### DATASET EXCERPTS
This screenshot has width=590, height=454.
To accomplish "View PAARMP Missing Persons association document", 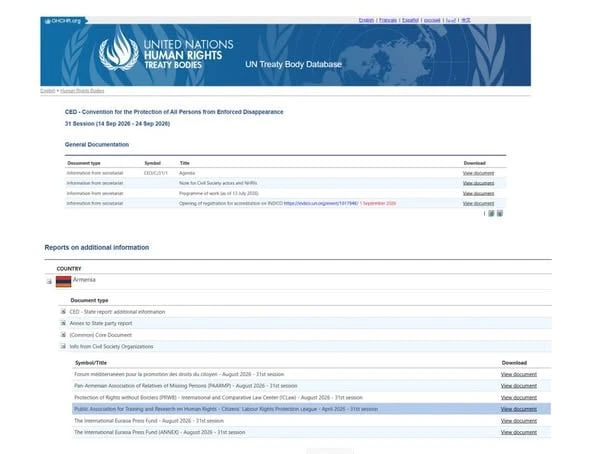I will tap(519, 386).
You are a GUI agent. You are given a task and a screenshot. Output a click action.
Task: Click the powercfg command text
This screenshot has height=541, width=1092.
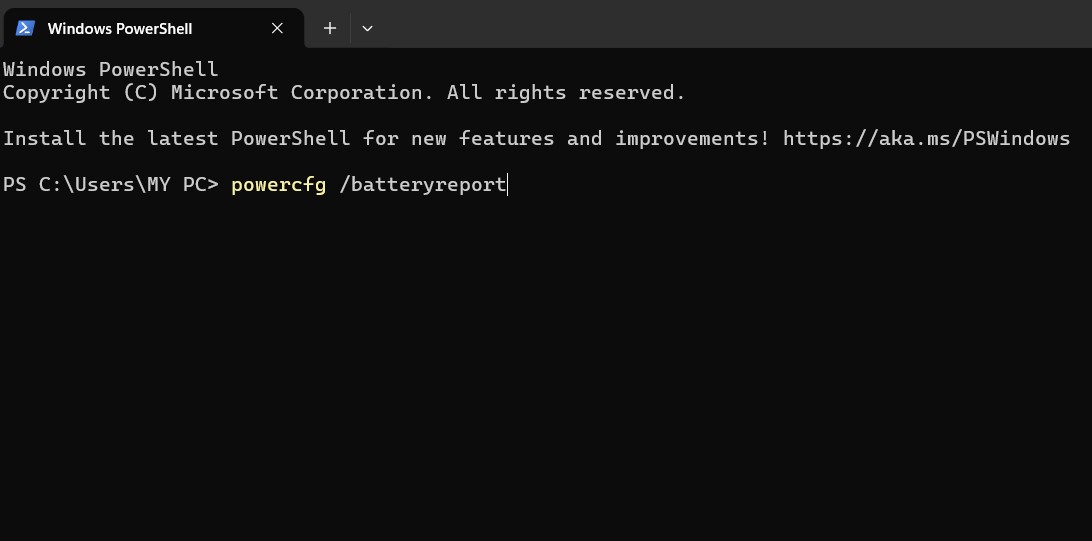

### TASK DIRECTIONS
Please repeat the records starting at the line that contains "You are a GUI" and running through the end of the records, substituting "tap action" for "click action" and changing nothing else. Leave the pictures out of your answer.

### ANSWER TO THIS PROBLEM
You are a GUI agent. You are given a task and a screenshot. Output a tap action.
Task: Click the powercfg command text
This screenshot has height=541, width=1092.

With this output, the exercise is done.